Xiaohui Zhang, Ahana Gangopadhyay, Hsi-Ming Chang, Ravi Soni

Published: 01 Jan 2023, Last Modified: 07 Oct 2024ML4H@NeurIPS 2023EveryoneRevisionsBibTeXCC BY-SA 4.0

Abstract: Deep learning models typically require large quantities of data for good generalization. However, acquiring labeled medical imaging data is expensive, particularly for rare pathologies. While standard data augmentation is routinely performed to improve data variety, it may not be sufficient to improve the performance of downstream tasks with a clinical diagnostic purpose. Here we investigate the applicability of SinDDM kulikov2023sinddm , a single-image denoising diffusion model, for medical image data augmentation with lung ultrasound (LUS) images.

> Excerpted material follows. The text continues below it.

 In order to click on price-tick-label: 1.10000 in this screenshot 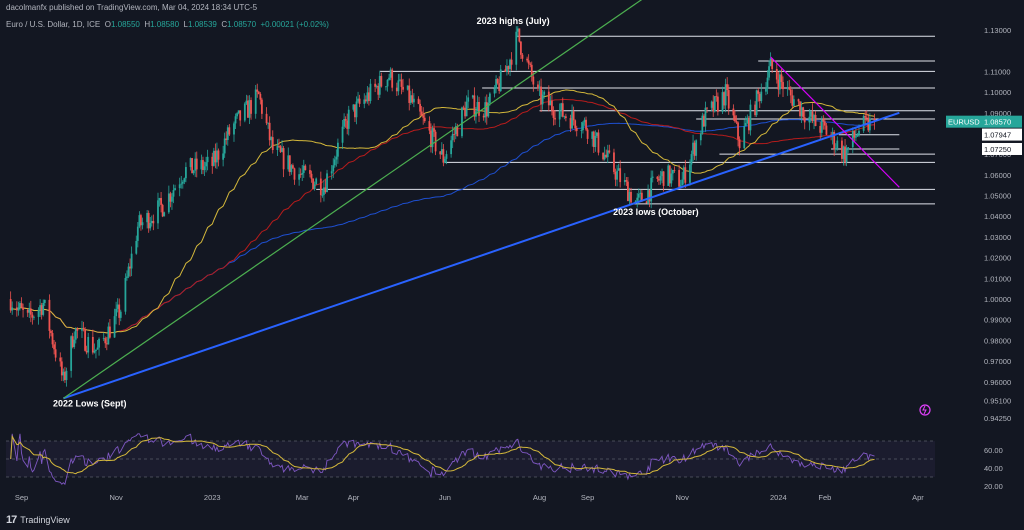, I will do `click(998, 92)`.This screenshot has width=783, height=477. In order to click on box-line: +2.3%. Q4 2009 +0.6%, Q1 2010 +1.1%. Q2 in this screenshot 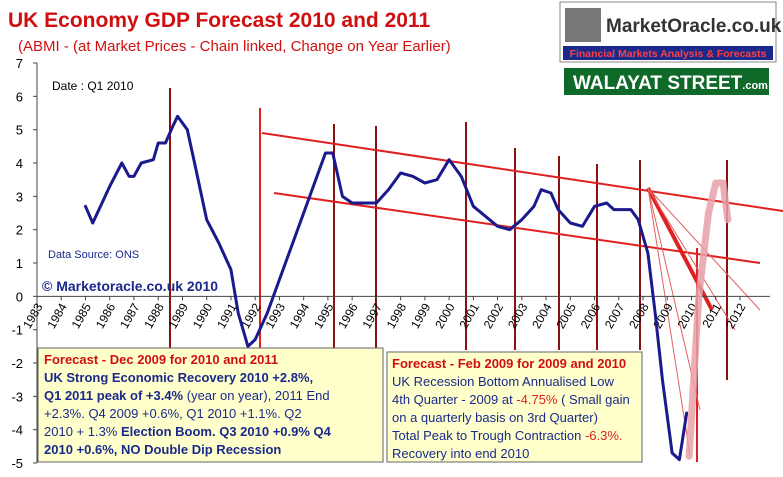, I will do `click(173, 414)`.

Qualitative and quantitative evaluation of perceptual quality of the generated images were conducted. A multi-class classification task to detect various pathologies from LUS images was also employed to demonstrate the effectiveness of synthetic data augmentation using SinDDM. We further evaluated the image generation performance of FewDDM, an extended version of SinDDM trained on a limited number of images instead of a single image. Our results show that both SinDDM and FewDDM are able to generate images superior in quality compared to single-image generative adversarial networks (GANs), and are also highly effective in augmenting medical imaging data with limited number of samples to improve downstream task performance.